There are, of course, some notable ways in which England is behind other countries in the world, and especially the United States. Growing up in Portland, Oregon, nearly twenty-five years ago now, I remember having several separate crates we filled each week with glass, plastic and paper. Each week, we would dutifully place these on the curb, and upon return find them empty, magically cleared by the mysterious and rarely-seen garbage men.
However, where I lived in Sheffield, curbside paper recycling has only taken hold in the past five years, and glass and other materials even more recently than that. It would be collected once a month.
I now live in New Jersey, and without going all the dubious benefits this entails, the garbage and recycling cycles have intrigued me. This stuff is collected all the time. I mean it. Household trash is collected on Wednesdays and Saturdays. Recycling is collected every two weeks on Monday. Needless to say, our family of three doesn’t come close to filling the requirements of these tailgating pickups; often we miss one or more pickups with no consequences to speak of.
What truly astonishes me, however, is our neighbors. Generally, every single garbage day, they have one (or more) garbage cans on the curb, often overflowing with trash. Same goes for recycling, so I can’t even say that they simply aren’t too green. Every day.

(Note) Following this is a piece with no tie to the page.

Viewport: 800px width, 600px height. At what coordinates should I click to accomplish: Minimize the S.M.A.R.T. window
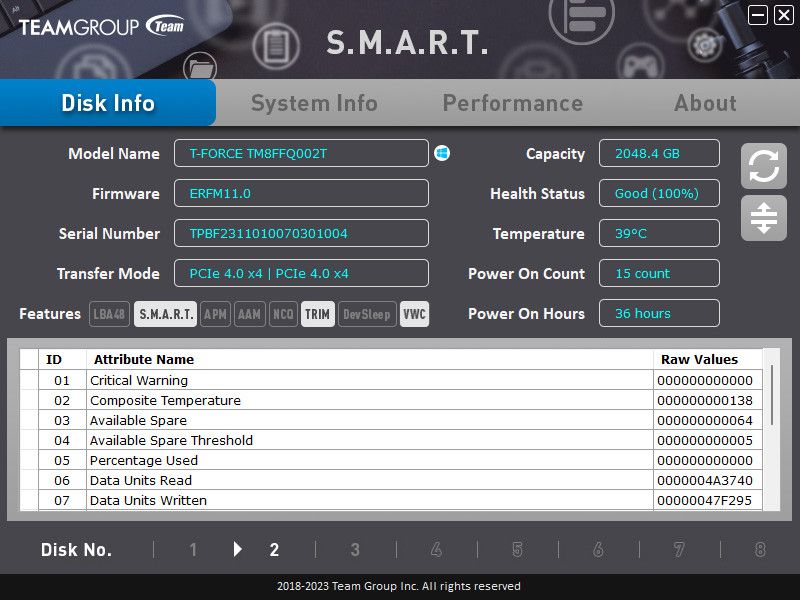click(x=758, y=15)
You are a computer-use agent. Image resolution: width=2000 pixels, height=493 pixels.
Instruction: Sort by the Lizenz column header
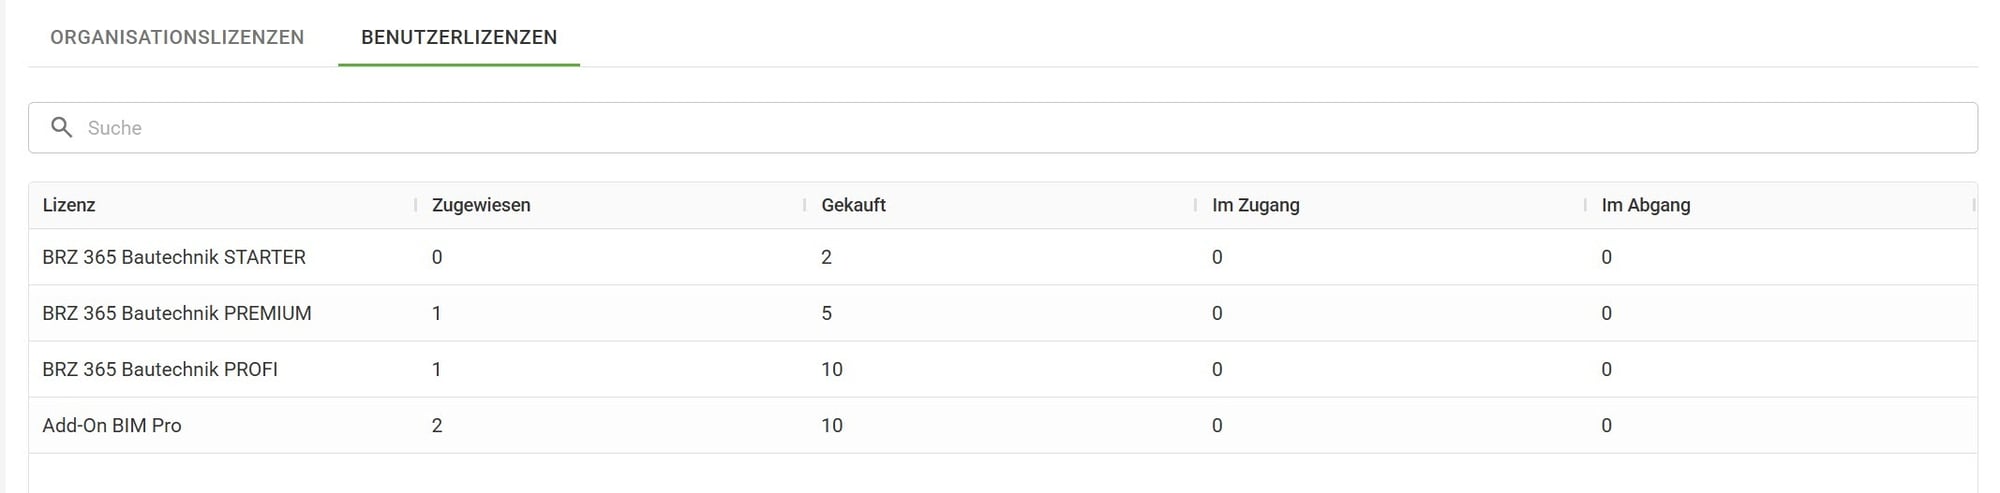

What are they throwing out? I can’t imagine that three days’ worth of table scraps – even for a large family – would fill a whole garbage can. Kitty litter? No cat shits that much. Do they, perhaps, cook an extra meal every night to feed the hungry kitchen bin?
Perhaps it’s all packaging from the prodigious number of toys, gadgets and other miscellany they buy every few days at Stop & Shop. If so, where do they get the money, and how can I get some? My job’s not that crappy, and even a gajillion dollars of credit card debt couldn’t really account for it.
So what’s in their garbage? Try as I might, I can’t fathom it. They are likely larger families than ours, but more mouths eat more, not trash more. Maybe they get disproportionately more junk mail than we do (which is already staggering). Perhaps I’m just unaware that we’re surrounded by the mafia, and these are simply their weekly body dumps (the black sacks the funeral home around the corner leaves on the street are decidedly suspicious).
Ultimately, there may no answer (other than to knock on their doors and politely ask, and I don’t fancy contributing to their trash). I’ll continue to notice and continue to wonder; perhaps the truth is only known to the mysterious garbagemen. What an insight into our lives they must have.